После обращения, которое я получил в Париже, Женеве, Берне и даже в Невшателе, я не ожидал никакой милости от пастора этого места. Я, однако, был рекомендован ему мадам Буа де ла Тур, и он оказал мне хороший прием; но в той стране, где каждый новоприбывший без разбора обласкан, любезности значат мало. И все же, после моего торжественного союза с реформатской церковью и жизни в протестантской стране, я не мог, не нарушая своих обязательств, а также долга гражданина, пренебрегать публичным исповеданием религии, в которую я вступил; поэтому я посещал богослужение. С другой стороны, если бы я пошел к святой трапезе, я боялся подвергнуть себя отказу, и было отнюдь не вероятно, что после шума, возбужденного в Женеве советом, и в Невшателе классом (министрами), он без труда допустит меня к причастию в своей церкви.
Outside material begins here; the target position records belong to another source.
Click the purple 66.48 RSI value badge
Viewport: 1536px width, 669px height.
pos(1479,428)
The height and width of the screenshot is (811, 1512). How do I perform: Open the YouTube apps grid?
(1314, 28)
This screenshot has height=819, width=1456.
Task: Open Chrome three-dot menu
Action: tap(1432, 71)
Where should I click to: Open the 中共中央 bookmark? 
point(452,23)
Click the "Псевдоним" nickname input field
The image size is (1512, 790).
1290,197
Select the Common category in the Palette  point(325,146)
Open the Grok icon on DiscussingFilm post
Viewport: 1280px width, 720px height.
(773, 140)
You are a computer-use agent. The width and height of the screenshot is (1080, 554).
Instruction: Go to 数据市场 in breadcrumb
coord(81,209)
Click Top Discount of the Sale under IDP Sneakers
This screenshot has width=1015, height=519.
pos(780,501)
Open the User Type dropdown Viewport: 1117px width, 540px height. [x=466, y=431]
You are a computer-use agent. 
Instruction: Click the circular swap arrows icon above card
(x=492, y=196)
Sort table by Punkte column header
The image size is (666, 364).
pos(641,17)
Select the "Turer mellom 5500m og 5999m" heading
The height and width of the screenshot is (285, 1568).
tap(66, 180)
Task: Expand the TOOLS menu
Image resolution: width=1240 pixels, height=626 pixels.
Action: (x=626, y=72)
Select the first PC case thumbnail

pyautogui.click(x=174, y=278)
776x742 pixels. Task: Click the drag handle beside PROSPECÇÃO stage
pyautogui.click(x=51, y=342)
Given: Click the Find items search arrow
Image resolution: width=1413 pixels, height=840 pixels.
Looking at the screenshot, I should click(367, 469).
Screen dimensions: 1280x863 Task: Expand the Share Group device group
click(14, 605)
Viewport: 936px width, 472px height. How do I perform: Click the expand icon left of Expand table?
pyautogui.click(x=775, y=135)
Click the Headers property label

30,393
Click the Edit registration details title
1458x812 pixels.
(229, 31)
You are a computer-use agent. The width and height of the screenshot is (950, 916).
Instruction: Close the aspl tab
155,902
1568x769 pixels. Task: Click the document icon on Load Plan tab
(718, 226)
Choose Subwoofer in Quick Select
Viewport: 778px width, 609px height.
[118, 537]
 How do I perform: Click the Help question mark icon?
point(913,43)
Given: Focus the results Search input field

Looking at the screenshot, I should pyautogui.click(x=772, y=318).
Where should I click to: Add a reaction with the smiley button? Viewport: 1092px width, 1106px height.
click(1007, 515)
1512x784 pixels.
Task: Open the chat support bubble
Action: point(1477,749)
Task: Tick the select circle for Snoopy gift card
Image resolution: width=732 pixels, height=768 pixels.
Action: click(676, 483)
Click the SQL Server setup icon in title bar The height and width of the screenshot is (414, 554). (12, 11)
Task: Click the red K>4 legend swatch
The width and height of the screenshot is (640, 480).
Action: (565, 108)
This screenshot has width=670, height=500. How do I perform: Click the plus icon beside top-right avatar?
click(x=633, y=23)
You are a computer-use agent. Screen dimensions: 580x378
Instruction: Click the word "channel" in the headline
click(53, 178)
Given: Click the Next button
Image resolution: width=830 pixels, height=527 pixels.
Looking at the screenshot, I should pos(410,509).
Время причастия приближалось, я написал господину де Монмоллану, министру, чтобы доказать ему свое желание причащаться и объявить себя сердечно объединенным с протестантской церковью; я также сказал ему, чтобы избежать споров о статьях веры, что не буду слушать никаких частных объяснений точки доктрины. После принятия этих шагов я успокоился, не сомневаясь, что господин де Монмоллан откажется допустить меня без предварительного обсуждения, на которое я отказался согласиться, и что таким образом все закончится без всякой моей вины. Я был обманут: когда я меньше всего ожидал чего-либо подобного, господин де Монмоллан пришел объявить мне не только то, что он допускает меня к причастию при условии, которое я предложил, но что он и старейшины считают себя очень польщенными тем, что я являюсь одним из их паствы. Я никогда в своей жизни не чувствовал большего удивления или не получал от этого большего утешения. Жить всегда одному и без связей казалось мне меланхоличной судьбой, особенно в невзгодах. Посреди стольких проскрипций и преследований я нашел чрезвычайно приятным иметь возможность сказать себе: я, по крайней мере, среди своих братьев; и я пошел к причастию с волнением сердца и глазами, наполненными слезами нежности, которые, возможно, были самым приятным приготовлением к Тому, к чьей трапезе я приближался.